"All the experts in the markets believe that we have an oversupply on the market and next year we will have more oversupply," Iran's Oil Minister Bijan Namdar Zanganeh told reporters.
But Zanganeh said it was not solely up to the Organization of the Petroleum Exporting Countries to tackle the oversupply which is sending crude prices crashing to four-year low points.
"To deal with this situation we need to have a contribution from non-OPEC producers for managing the market," he told reporters on arrival in Vienna, where the cartel is headquartered.
The cartel, which pumps out about one-third of the world's oil, is under pressure from its poorer members like Venezuela and Ecuador to cut output as tumbling prices have slashed their precious revenues.

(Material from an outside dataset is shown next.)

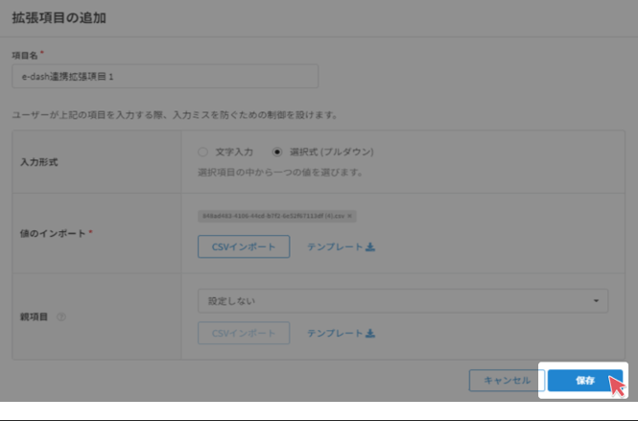638x421 pixels.
Task: Select the 文字入力 radio button
Action: [202, 152]
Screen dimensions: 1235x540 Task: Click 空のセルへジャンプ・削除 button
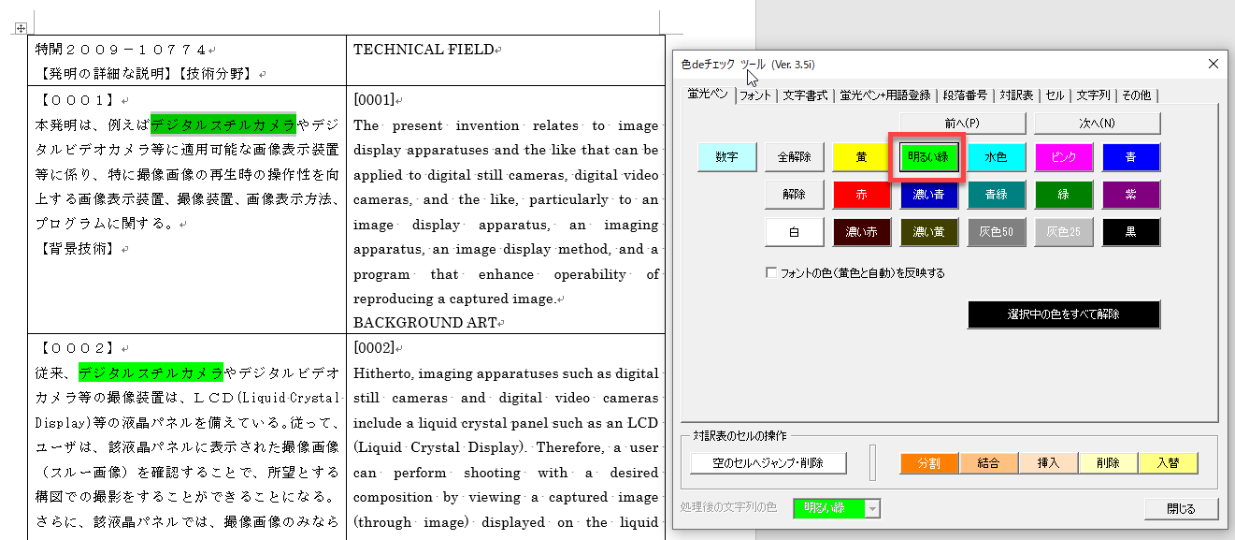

However the cartel's Gulf members, led by kingpin Saudi Arabia, have rejected calls for a cut unless they are guaranteed market share in the highly competitive arena.
And some analysts believe that the cartel will tomorrow agree to trim such excess rather than cut its official ceiling.
"There remains little prospect of any production cut being agreed at tomorrow's OPEC meeting," Commerzbank analysts said in a note to clients today.
"This was also made clear this morning by Saudi Arabia's Oil Minister (Ali) al-Naimi, who spoke out in Vienna against a production cut, going on to say that the oil market should stabilise itself instead.